Before I get started here's some formalities for the course:
My work on this release can be found here:
https://github.com/cadecairos/mozilla-central/tree/bugs/686137
And now, the story:
As I described in my previous post, I've been hacking on Firefox media code for my OSD700 class. This post is going to detail more about the bug I was working on and how things went with it.
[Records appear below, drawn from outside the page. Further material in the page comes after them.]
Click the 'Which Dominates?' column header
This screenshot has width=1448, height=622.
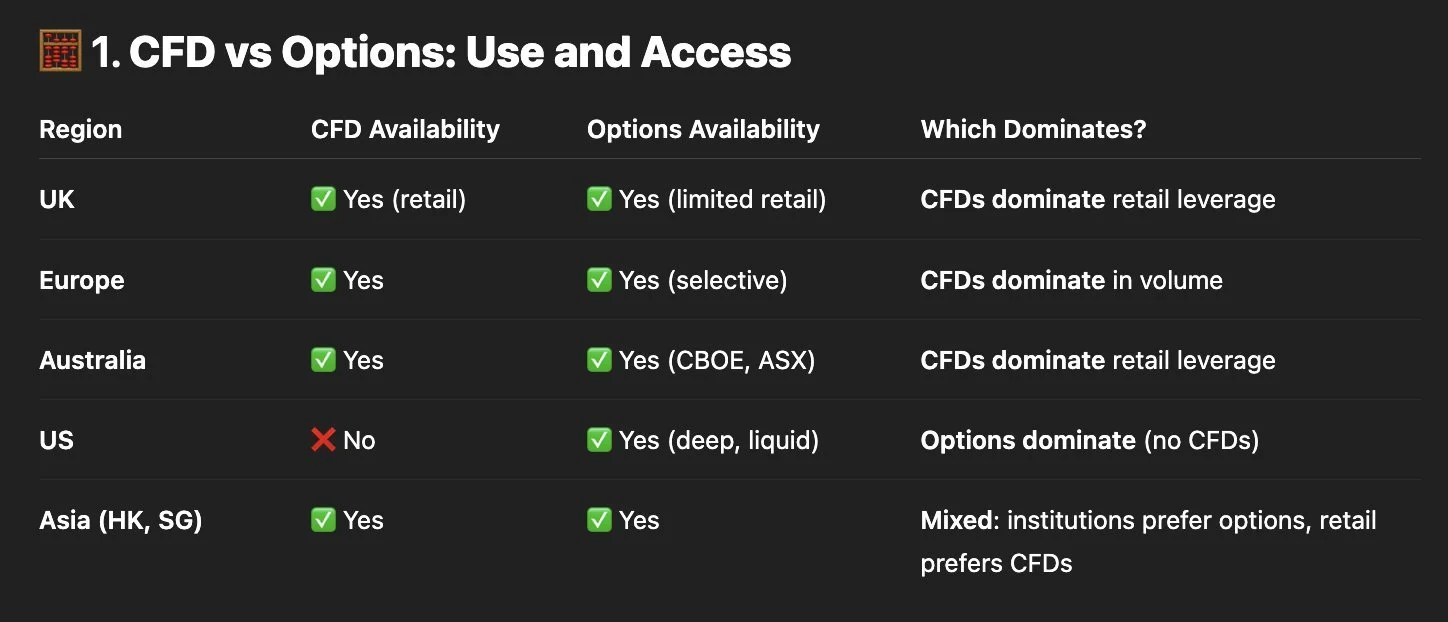[1033, 129]
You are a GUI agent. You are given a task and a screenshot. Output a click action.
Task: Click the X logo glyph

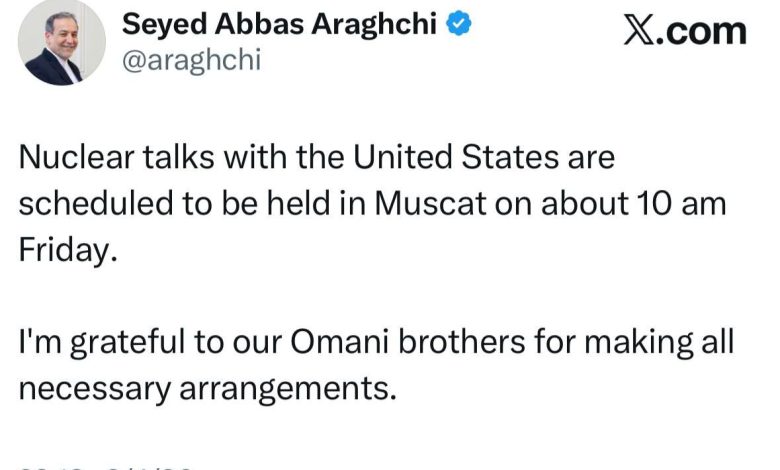(639, 31)
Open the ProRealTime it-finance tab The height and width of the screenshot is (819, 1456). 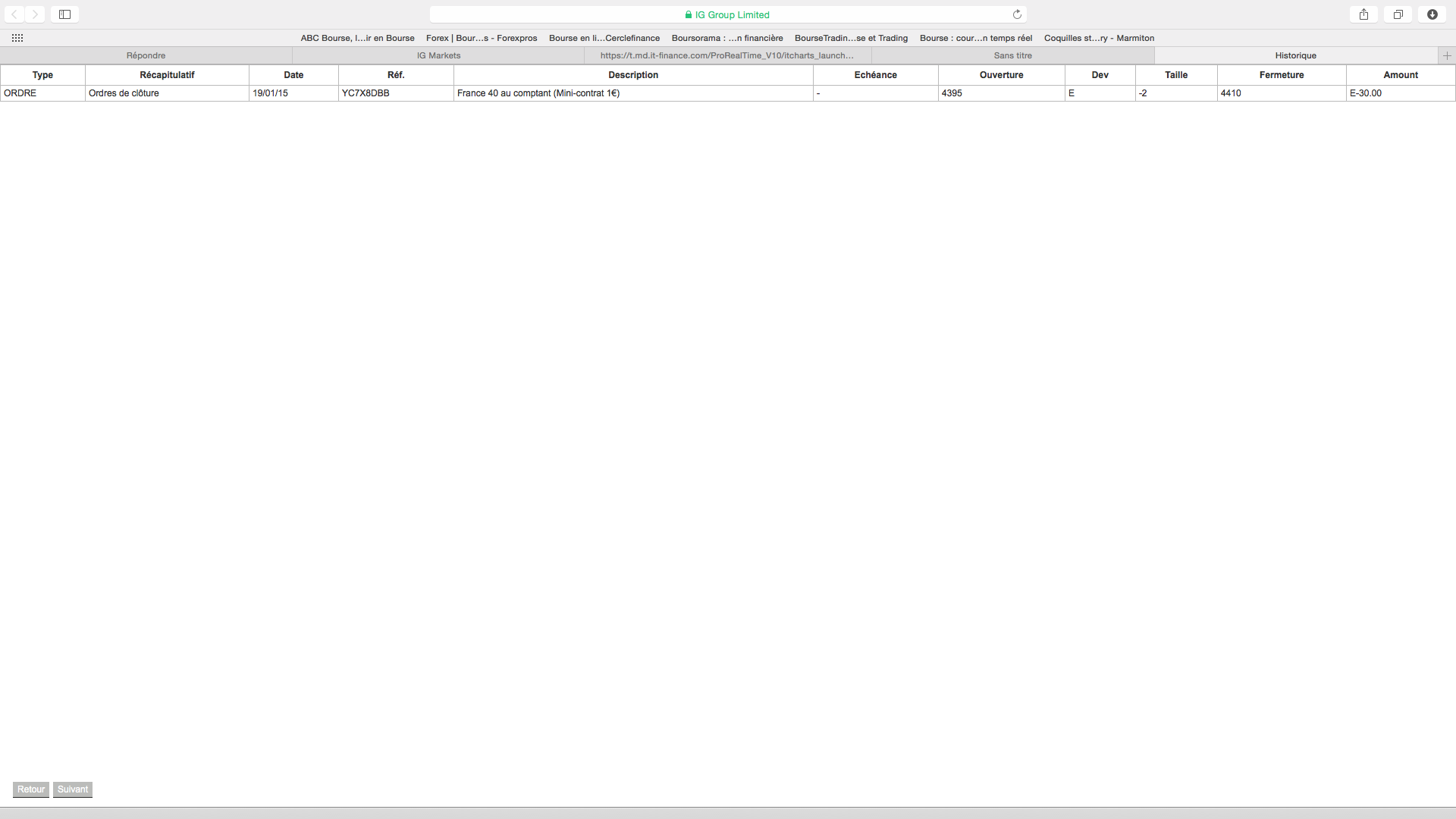pos(726,55)
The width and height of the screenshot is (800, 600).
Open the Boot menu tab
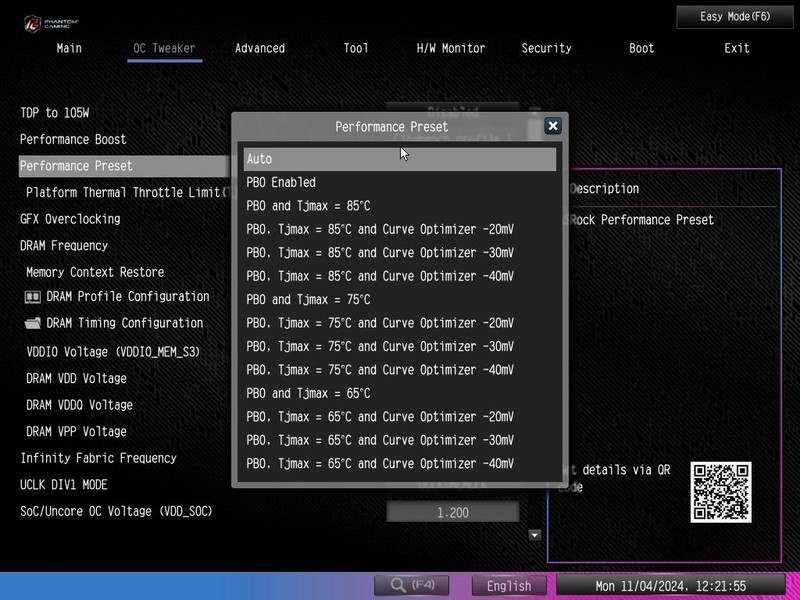[x=640, y=48]
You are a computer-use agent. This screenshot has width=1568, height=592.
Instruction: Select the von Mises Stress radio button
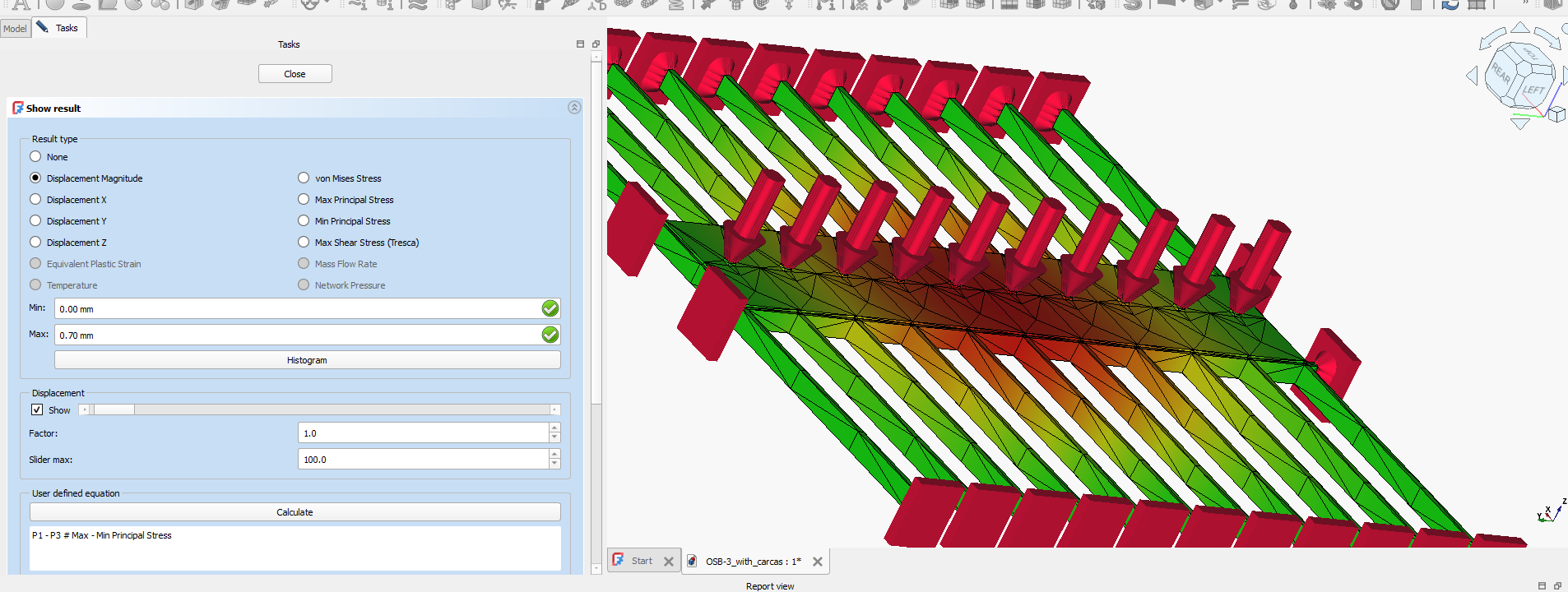[304, 178]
Bug 686137 was an audio API related issue where the MozAudioAvailable event on an audio element would report an incorrect frameBufferLength value. This happened after it had been manually changed through the mozFrameBufferLength attribute on the <audio> element. The first thing I did was create a test case using code that David Humphrey included in his bug report. Using this test I narrowed down the list of possible bugs that caused this regression and eventually discovered the bug that created it. From there I zeroed in on the content/media folder within mozilla-central, where all the media code lives. Using the Mozilla Cross-Reference website, I searched for a couple of keywords: mozFrameBufferLength and MozAudioAvailable.
This search led me to more files than I'd have liked to have seen. I spent the majority of my time last week reading through these files trying to familiarize myself with what was going on in them, but this ultimately got me no closer to a fix. I spoke with Jon Buckley, who told me that in his experience, using GDB was the best way to trace the execution of the bug down. I hadn't used GDB since OOP344 with Fardad, where I and two other team members created a simple text editor in C/C++ called Bite. After a simple search, I found a wiki detailing techniques for debugging Firefox with GDB.
The obvious thing for me to do here was find all the places in the code where the frameBufferLength was being handled in some manner. My plan was to set break points at parts where I thought it was being set and do some checking of the data from within GDB. For your information, the test case I was using used a default buffer length of 2048 Bytes, which was set in JavaScript to 4096 Bytes. When debugging against this test case, I found it very curious that at all the break points I had set, the frame buffer length was always 2048. There was no trace of the 4096 value in the test case.
What this told me is that I needed to follow the path that the value 4096 was taking. Using MXR I located the setter method for the mozFrameBufferLength attribute and using GDB, set a break point within the function. Stepping through the code, it looked as if everything was being set properly. At this point in my investigation, I found myself completely stumped. I spent many hours stepping through the code trying to find the difference in the initial setting of the buffer length on the
Then I noticed it. The key to the puzzle was a class called nsBuiltinDecoder. This class inherited from a base class named nsMediaDecoder. Each one contains a RequestFrameBufferLength() method that accepts a 32 bit integer for the new buffer size and handle it in slightly different ways. Why is this important? Well, When the nsBuiltinDecoder::RequestFrameBufferLength(). On the other hand, when setting the buffer length from the element, it passes the argument into nsMediaDecoder::RequestFrameBufferLength! I opened the header file for nsMediaDecoder and found the function definition, and lo and behold, there was no "virtual" keyword! By this point I'd spent over 6 hours that day tracing this thing down, and I was quite fatigued. I made the addition and using a tool called "smartmake" suggested to me by a Mozillian in #introduction on Moznet, began an incremental build. I was 100% sure it would work. I opened up Nightly and navigated to my test page and.... nothing changed. What. The. Fudge.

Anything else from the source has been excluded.